A customer of my popular SQL training (
which you should book!) has recently challenged me to optimise a hierarchical query that merges an archive log’s deltas in order to obtain a snapshot of some record at a given point in time. In this article, I will reproduce their problem statement in a simplified version and show how this can be done with SQL Server, using a few cool SQL features:
All of these are topics covered in the training, which were immediately applicable to this problem statement.
The problem statement
This was their archive design.
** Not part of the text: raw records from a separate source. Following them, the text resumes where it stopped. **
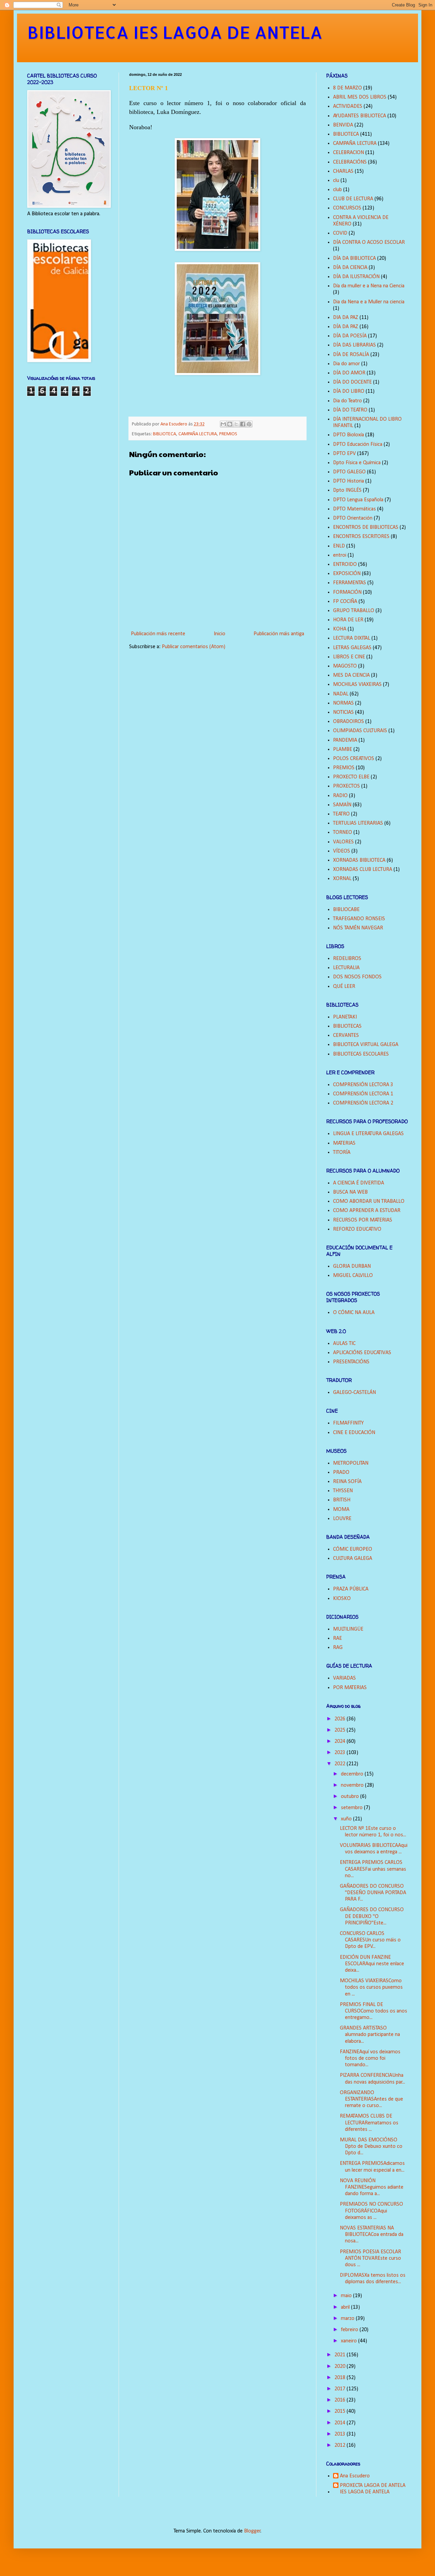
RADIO (340, 795)
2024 (340, 1741)
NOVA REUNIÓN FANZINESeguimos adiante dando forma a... (371, 2187)
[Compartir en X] (236, 424)
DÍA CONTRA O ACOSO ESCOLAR (369, 242)
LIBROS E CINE (349, 657)
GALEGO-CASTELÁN (354, 1392)
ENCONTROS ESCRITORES (361, 536)
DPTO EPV (344, 453)
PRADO (341, 1472)
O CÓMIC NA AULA (354, 1312)
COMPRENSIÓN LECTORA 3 (363, 1085)
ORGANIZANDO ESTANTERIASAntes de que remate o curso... (371, 2099)
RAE (337, 1638)
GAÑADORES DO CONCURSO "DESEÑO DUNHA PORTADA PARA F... (373, 1893)
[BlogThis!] (229, 424)
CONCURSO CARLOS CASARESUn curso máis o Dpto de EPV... (370, 1940)
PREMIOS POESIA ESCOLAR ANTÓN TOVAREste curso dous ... (370, 2258)
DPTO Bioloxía (348, 435)
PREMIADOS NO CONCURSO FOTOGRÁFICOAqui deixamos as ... (371, 2211)
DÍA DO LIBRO (348, 391)
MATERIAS (344, 1143)
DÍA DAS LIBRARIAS (354, 345)
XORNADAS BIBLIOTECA (359, 860)
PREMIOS (228, 434)
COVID (340, 233)
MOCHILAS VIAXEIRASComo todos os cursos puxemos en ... (371, 1987)
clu (336, 180)
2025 (340, 1730)
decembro (353, 1774)
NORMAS (343, 703)
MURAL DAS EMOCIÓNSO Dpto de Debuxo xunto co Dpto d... (371, 2146)
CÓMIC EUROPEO (352, 1549)
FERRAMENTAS (349, 583)
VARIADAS (344, 1678)
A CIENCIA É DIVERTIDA (358, 1183)
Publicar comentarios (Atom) (193, 647)
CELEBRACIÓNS (350, 162)
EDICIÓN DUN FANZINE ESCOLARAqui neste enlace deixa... (372, 1964)
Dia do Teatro (347, 401)
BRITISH (341, 1500)
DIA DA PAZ (345, 317)
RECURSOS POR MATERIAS (362, 1220)
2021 (340, 2355)
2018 (340, 2377)
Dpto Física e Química (357, 463)
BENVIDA (343, 125)
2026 (340, 1719)
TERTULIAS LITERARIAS (358, 823)
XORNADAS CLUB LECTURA (362, 869)
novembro (353, 1785)
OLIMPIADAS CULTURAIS (360, 731)
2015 (340, 2411)
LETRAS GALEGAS (352, 648)
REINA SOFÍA (347, 1481)
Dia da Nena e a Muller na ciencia (368, 302)
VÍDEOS (341, 851)
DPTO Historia (348, 481)
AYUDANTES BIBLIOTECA (359, 116)
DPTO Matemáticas (354, 509)
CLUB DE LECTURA (353, 199)
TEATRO (341, 814)
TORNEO (342, 832)
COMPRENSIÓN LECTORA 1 (363, 1094)
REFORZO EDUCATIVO (357, 1229)
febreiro (350, 2330)
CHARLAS (343, 171)
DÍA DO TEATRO (350, 410)
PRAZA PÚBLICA (350, 1589)
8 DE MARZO (347, 88)
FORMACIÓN (347, 592)
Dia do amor (346, 364)
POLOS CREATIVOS (353, 758)
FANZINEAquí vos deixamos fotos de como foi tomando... (370, 2058)
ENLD (339, 546)
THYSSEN (343, 1491)
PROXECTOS (346, 786)
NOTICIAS (343, 712)
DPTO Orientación (352, 518)
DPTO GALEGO (349, 472)
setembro (352, 1808)
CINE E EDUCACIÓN (354, 1432)
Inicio (219, 634)
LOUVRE (342, 1518)
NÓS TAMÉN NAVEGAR (358, 928)
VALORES (343, 842)
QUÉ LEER (344, 986)
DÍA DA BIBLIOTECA (354, 258)
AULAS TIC (344, 1343)
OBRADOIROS (348, 721)
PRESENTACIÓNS (351, 1362)
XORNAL (342, 878)
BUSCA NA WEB (350, 1192)
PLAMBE (342, 749)
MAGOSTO (345, 666)
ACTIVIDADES (347, 106)
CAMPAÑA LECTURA (197, 434)
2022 (340, 1764)
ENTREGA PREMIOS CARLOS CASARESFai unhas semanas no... (373, 1869)
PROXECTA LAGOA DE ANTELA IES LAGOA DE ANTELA (372, 2489)
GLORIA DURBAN (352, 1266)
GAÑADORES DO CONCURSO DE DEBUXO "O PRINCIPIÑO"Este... (372, 1916)
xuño (347, 1819)
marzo (348, 2318)
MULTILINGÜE (348, 1629)
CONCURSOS (347, 208)
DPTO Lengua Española (358, 500)
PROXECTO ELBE (351, 777)
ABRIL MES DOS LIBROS (359, 97)
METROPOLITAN (350, 1463)
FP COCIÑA (345, 601)
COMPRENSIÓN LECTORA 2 (363, 1103)
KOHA (339, 629)
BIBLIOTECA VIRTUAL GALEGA (365, 1044)
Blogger (252, 2531)
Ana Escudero (355, 2476)
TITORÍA (341, 1152)
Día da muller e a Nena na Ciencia (368, 286)
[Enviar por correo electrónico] (223, 424)
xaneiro (349, 2341)
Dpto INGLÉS (347, 490)
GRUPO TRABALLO (353, 610)
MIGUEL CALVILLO (353, 1275)
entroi (339, 555)
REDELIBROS (347, 958)
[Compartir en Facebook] (242, 424)
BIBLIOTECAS (347, 1026)
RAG (338, 1647)
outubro (350, 1796)
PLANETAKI (345, 1017)
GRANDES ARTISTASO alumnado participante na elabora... (370, 2034)
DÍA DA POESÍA (350, 336)
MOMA (341, 1509)
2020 (340, 2366)
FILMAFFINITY (348, 1423)
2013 (340, 2434)
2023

They designed for uncertainty, meaning that for some entities in their system, they did not know what kinds of attributes will be part of the entity in the future. Given their application design, users could even add their own custom attributes to an entity.
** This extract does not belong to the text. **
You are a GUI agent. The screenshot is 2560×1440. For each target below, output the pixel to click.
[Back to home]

This kind of thing is typically solved with the
EAV (Entity Attribute Value) model, a “workaround” to denormalise data sets in SQL databases in the event of such schema uncertainty.
EAV can be implemented in several ways:
Through classic SQL tables only
An example implementation is this:
CREATE TABLE eav_classic (
entity_type VARCHAR (100) NOT NULL,
entity_id BIGINT NOT NULL,
attribute_name VARCHAR (100) NOT NULL,
attribute_type VARCHAR (100) NOT NULL,
attribute_value VARCHAR (100) NULL,
CONSTRAINT eav_classic_pk
PRIMARY KEY (entity_type, entity_id, attribute_name)
);
The drawbacks of this non-normalised design are immediately obvious. Most specifically, there is no simple way to establish referential integrity. But this may be totally OK, especially for archive logs, and for smaller databases (
datomic does something similar)
Through tables containing JSON or XML data
Whenever you have
schema-on-read data, JSON or XML data types may be appropriate, so this is a perfectly valid alternative:
CREATE TABLE eav_json (
entity_type VARCHAR (100) NOT NULL,
entity_id BIGINT NOT NULL,
attributes VARCHAR (10000) NOT NULL
CHECK (ISJSON(attributes) = 1),
CONSTRAINT eav_json_pk
PRIMARY KEY (entity_type, entity_id)
);
If your database supports a JSON data type, obviously, you will prefer that over the above emulation
For the rest of this article, I will use the JSON
Versioning the EAV table
Versioning data in an EAV model is quite easier than in a normalised schema. We can just add a version number and/or timestamp to the record. In their case, something like this may make sense:
CREATE TABLE history (
id BIGINT IDENTITY (1, 1) NOT NULL PRIMARY KEY,
ts DATETIME NOT NULL,
entity_type VARCHAR(100) NOT NULL,
entity_id BIGINT NOT NULL,
delta VARCHAR(8000) NOT NULL
CHECK (ISJSON(delta) = 1)
);
INSERT INTO history (entity_type, entity_id, ts, delta)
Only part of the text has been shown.